In PyTorch, a simple way to freeze and unfreeze layers is to set the requires_grad attribute of their parameters.

In Stage 1, call freeze_frontend(model) BEFORE creating an optimizer, so that the front-end parameters are excluded.
In Stage 2, call unfreeze_frontend(model) BEFORE recreating a new optimizer, so that all parameters are included.

def freeze_frontend(model):
    for p in model.frontend.parameters():
        p.requires_grad = False

def unfreeze_frontend(model):
    for p in model.frontend.parameters():
        p.requires_grad = True

Troubleshooting#

A few practical details can significantly affect training stability.

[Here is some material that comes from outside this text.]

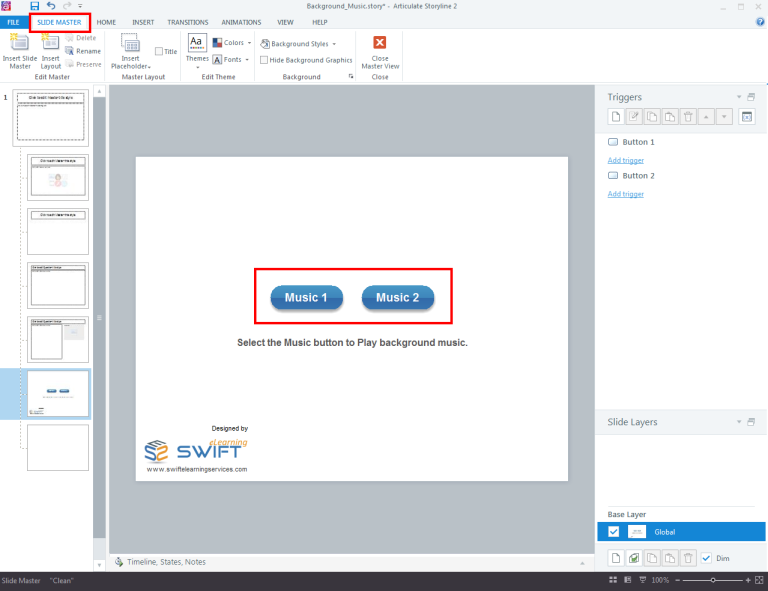Expand the Background Styles dropdown
This screenshot has width=768, height=591.
point(297,44)
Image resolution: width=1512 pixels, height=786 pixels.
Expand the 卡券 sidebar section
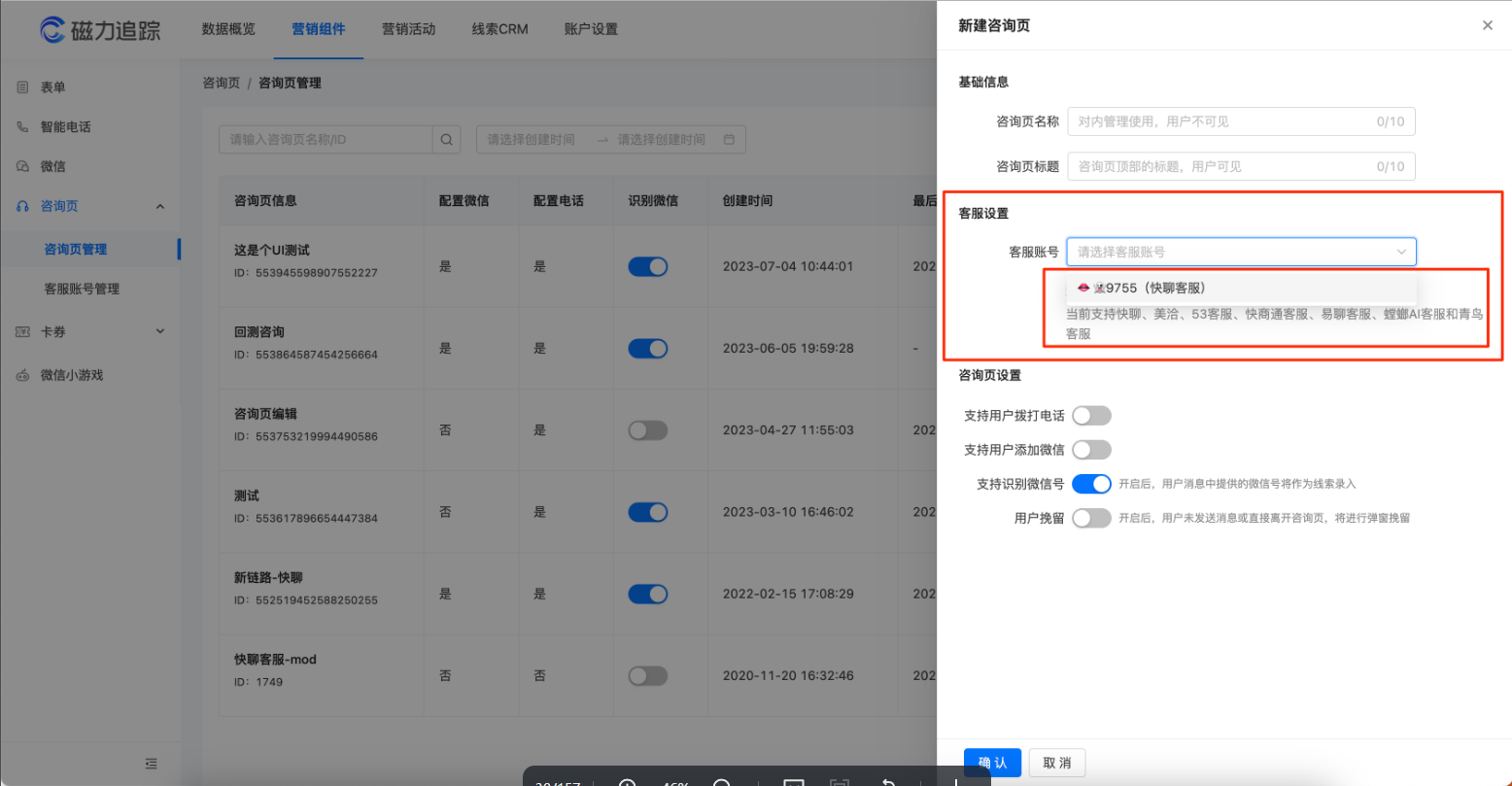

Consistency of resolution. Make sure that the resolution of your target density maps matches the resolution of CSRNet’s output.
Batch size vs. image size. High-resolution images and density maps can be memory-intensive. If you encounter out-of-memory errors, consider reducing the crop size or lowering the batch size.
Gaussian scale vs. resolution. The Gaussian kernel used to smooth the density maps is defined in pixel units. If you change the image resolution (e.g., train at a higher or lower size), its kernel size and standard deviation should be scaled proportionally to preserve a similar spread around each head.
Debugging with visualization. Early in training, visualize predicted density maps overlaid on the input image. Even if they are noisy, they should roughly highlight crowded regions and gradually evolve toward sharper peaks at head locations.

Summary#

In summary, training CSRNet should follow the same fine-tuning template used elsewhere in the course.

Preprocess the data into (image, density_map) pairs, making sure they are geometrically aligned.
Initialize CSRNet with a VGG-based frontend using pretrained weights.
Train only the back-end and head until the loss begins to stabilize.
Unfreeze the front-end and continue training the entire model end-to-end with a smaller learning rate.
Regularly evaluate on a validation set using count-based metrics.

With this setup, CSRNet becomes a straightforward convolutional regressor that can be trained using the same tools and practices you have already seen, while leveraging its specialized architecture for high-quality crowd density estimation.